Menu

Popular baby names: The case for the common name

Popular baby names: The case for the common name

Today’s guest blogger Kristen, aka Swistle, confronts the question of popular baby names–and explains why it’s okay to use them.

More common than the name is this naming concern heard from parents: “We don’t want her to be one of five  in every class.”

We know they don’t need to worry about that: even the name Jennifer, with its impressive peak usage of 4 out of every 100 girls, didn’t achieve such a feat—and today’s #1 name can’t compete at just over 1 girl in 100.

But another issue is this: Does it make sense to avoid names just because they’re common?
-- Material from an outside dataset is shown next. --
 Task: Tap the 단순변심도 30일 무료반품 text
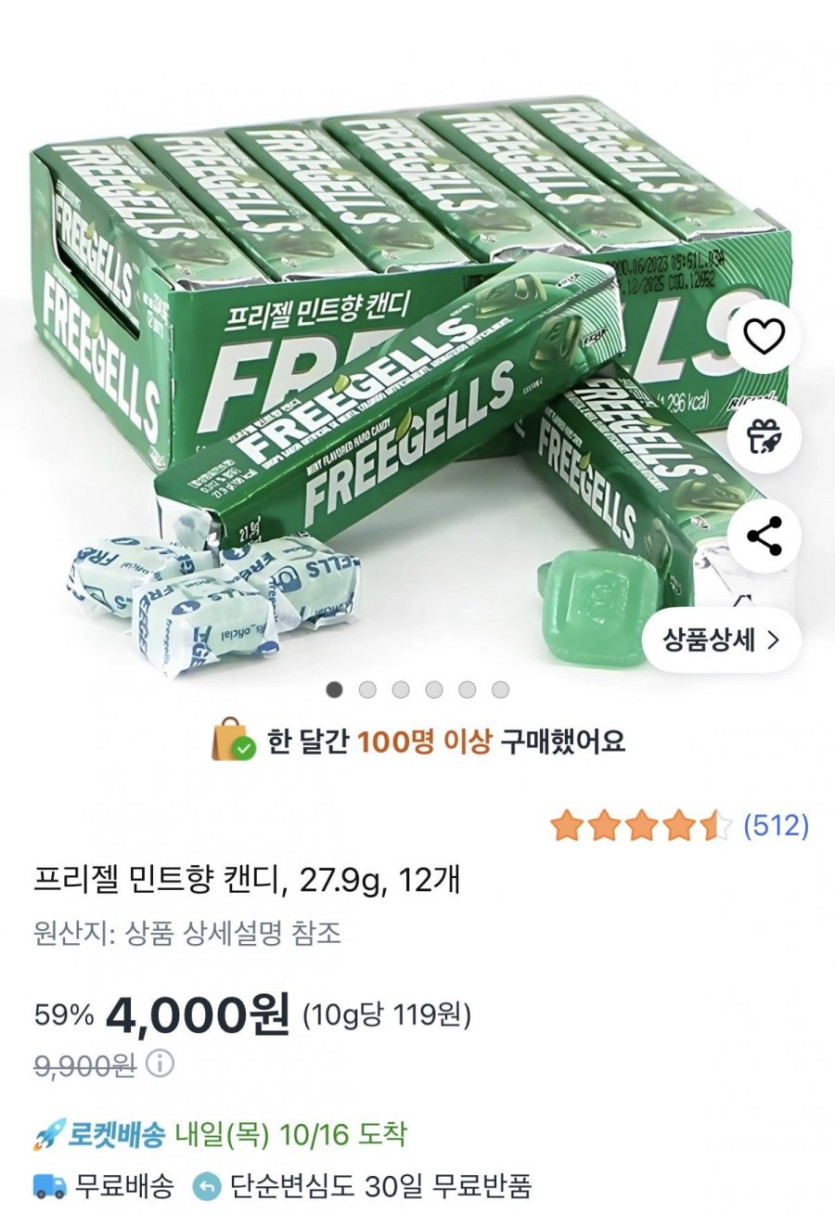tap(382, 1186)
Sure, if there really were five children with the same name per classroom, but what if there aren’t? It depends on our naming goals, but here are some reasons we might want to use a common name:

1. If the common name has been common for a long time, it’s been time-tested. We know how well it works on a baby and on a grown-up; we know the possible nicknames; we know how the name is perceived (preppy? energetic? boyish?); and we know it’s not a flash-in-the-pan that will leave people saying, “Let me guess: born in 2010-2014?”

2. A common name is not going to disappoint us by becoming common. This may sound a little like “I’ll fall down on purpose to avoid tripping”—but there seems to be exponentially more disappointment when a name is chosen specifically for its uncommonness, only to have it explode into popularity that same year or soon after.
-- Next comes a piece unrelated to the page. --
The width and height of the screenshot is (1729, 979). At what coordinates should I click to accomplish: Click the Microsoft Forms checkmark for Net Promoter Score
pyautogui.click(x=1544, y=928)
3. A common name may dilute associations. A girl named Shiloh or Madonna or Farrah is going to be compared to other well-known holders of the name, but a girl named Catherine is not.

4. A common name may avoid some of the hassles of double-takes, explanations, mispronunciations, and misspellings. A name is never hassle-free, of course: my 1970s-common name, Kristen, is sometimes spelled Kristin or pronounced Christine . But I deal with fewer misunderstandings and remarks than my former co-workers Honesty and Ursa, both of whom were pretty sick of talking about their names by the time I knew them in their twenties.

5. A common name may be a family name or a name of some other special significance. Using the name after your Grandma Emma is different than using it because everyone else is doing it: the honor association gives the name another level of meaning.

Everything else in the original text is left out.